Swiss glacier collapse: Person missing in landslide burying Blatten
One person is missing and 90 per cent of a village has been destroyed after a chunk of a glacier came crashing into a Swiss valley.
Dramatic drone video taken by the Swiss national broadcaster SRF showed an avalanche of ice, mud and rock completely covering part of the southwestern village of Blatten, the river running through it and the wooded sides of the surrounding Loetschental valley.
Officials said one person was missing, despite the village's 300 residents and livestock having been evacuated some days ago. Emergency services had urged people to stay away from the area that they warned was hazardous.
'The unimaginable has happened,' Matthias Bellwald, the mayor of Blatten, told a press conference after the slide. Appearing to fight back tears, he said: 'We've lost our village. The village is under rubble. We will rebuild.'
Stephane Ganzer, an official in the canton of Valais where Blatten is located, told Swiss media that the slide 'at first glance covered 90 per cent of the village'.
'There's a risk that the situation could get worse,' Ganzer told Canal9, citing a nearby river that may be blocked.
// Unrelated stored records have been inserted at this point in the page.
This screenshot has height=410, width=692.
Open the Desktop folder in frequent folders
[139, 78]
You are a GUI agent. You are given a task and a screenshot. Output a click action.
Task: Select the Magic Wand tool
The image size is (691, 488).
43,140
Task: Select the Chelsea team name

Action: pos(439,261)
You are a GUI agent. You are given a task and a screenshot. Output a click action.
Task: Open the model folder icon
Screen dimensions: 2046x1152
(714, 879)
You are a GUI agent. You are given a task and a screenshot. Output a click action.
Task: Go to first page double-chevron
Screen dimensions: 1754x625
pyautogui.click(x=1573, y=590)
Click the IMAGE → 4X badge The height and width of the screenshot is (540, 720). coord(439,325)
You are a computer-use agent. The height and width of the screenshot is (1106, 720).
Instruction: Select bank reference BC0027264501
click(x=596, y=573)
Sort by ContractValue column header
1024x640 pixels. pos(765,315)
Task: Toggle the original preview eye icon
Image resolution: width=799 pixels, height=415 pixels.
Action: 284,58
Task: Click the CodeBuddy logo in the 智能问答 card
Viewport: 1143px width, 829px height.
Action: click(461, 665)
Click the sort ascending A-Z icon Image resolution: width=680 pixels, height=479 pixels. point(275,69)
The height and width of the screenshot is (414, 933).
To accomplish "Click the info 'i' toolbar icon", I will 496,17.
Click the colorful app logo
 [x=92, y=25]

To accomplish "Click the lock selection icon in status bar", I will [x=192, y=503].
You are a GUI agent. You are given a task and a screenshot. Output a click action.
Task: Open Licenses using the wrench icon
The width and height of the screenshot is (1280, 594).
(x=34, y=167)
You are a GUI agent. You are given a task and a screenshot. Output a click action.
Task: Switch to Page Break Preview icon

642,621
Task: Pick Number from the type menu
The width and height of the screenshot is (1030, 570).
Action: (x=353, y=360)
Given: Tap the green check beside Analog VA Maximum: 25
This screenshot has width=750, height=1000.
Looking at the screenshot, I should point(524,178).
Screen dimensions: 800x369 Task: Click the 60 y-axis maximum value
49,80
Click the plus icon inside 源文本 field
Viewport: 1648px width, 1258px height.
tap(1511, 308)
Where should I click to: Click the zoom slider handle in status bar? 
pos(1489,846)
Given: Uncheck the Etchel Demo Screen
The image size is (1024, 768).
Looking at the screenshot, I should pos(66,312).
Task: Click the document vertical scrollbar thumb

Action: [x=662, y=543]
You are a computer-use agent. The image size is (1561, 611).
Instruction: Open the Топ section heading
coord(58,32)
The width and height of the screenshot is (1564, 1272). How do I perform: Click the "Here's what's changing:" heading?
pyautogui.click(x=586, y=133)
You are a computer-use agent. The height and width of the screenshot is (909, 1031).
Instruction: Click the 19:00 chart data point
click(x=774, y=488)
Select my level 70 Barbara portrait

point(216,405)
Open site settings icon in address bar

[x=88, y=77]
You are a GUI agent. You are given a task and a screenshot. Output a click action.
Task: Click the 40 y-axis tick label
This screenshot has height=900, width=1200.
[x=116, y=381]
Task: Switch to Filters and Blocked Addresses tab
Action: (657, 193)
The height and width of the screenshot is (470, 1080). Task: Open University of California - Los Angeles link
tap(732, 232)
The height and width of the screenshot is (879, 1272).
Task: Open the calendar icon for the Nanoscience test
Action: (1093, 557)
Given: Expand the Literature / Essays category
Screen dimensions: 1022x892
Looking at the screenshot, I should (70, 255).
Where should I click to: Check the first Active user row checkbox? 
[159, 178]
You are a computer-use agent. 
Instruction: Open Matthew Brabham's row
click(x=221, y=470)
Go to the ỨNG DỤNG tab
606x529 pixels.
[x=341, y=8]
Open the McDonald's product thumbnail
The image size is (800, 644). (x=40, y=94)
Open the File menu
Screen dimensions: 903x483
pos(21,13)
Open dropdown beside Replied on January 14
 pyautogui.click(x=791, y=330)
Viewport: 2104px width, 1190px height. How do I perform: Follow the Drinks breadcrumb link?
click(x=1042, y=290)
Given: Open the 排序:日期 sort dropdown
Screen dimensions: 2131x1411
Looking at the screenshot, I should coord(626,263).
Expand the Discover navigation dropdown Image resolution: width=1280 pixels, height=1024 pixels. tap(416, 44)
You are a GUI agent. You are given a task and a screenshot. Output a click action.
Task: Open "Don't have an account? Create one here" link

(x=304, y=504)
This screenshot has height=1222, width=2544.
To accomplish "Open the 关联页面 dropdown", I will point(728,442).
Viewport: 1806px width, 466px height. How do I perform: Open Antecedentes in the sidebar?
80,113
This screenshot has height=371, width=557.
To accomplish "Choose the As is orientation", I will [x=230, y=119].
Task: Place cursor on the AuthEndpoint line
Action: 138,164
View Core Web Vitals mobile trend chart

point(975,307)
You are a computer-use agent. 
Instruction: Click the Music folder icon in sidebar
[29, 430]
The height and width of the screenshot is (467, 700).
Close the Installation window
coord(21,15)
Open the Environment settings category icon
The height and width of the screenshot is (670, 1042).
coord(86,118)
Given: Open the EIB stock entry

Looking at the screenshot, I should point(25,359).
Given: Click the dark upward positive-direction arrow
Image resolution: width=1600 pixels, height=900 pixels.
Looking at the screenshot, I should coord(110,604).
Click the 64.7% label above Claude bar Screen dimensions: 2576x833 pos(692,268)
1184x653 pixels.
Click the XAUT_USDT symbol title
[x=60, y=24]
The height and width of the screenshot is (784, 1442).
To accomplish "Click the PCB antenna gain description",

The landslide was caused by a large section of the Birch glacier that measured about 1.5 million cubic meters, located above the village, which had broken off.
Officials said millions of cubic metres of rock and soil had already fallen down since Blatten was first evacuated on March 19, when part of the mountain behind the glacier began to crumble.
Map of glacier collapse in Blatten
The president, Karin Keller-Sutter, said in a social media post: 'It's terrible to lose your home. In these hours, I feel for the residents of Blatten.'
The extent of the damage to Blatten had no precedent in the Swiss Alps in the current or previous century, according to Christian Huggel, a professor of environment and climate at the University of Zurich.
Huggel told Reuters it was widely known that local permafrost had been affected by changing temperatures in the Alps, which had warmed over the years due to climate change.
In 2017, eight hikers were killed and many homes destroyed when the biggest landslide in more than a hundred years came crashing down close to the southeastern village of Bondo.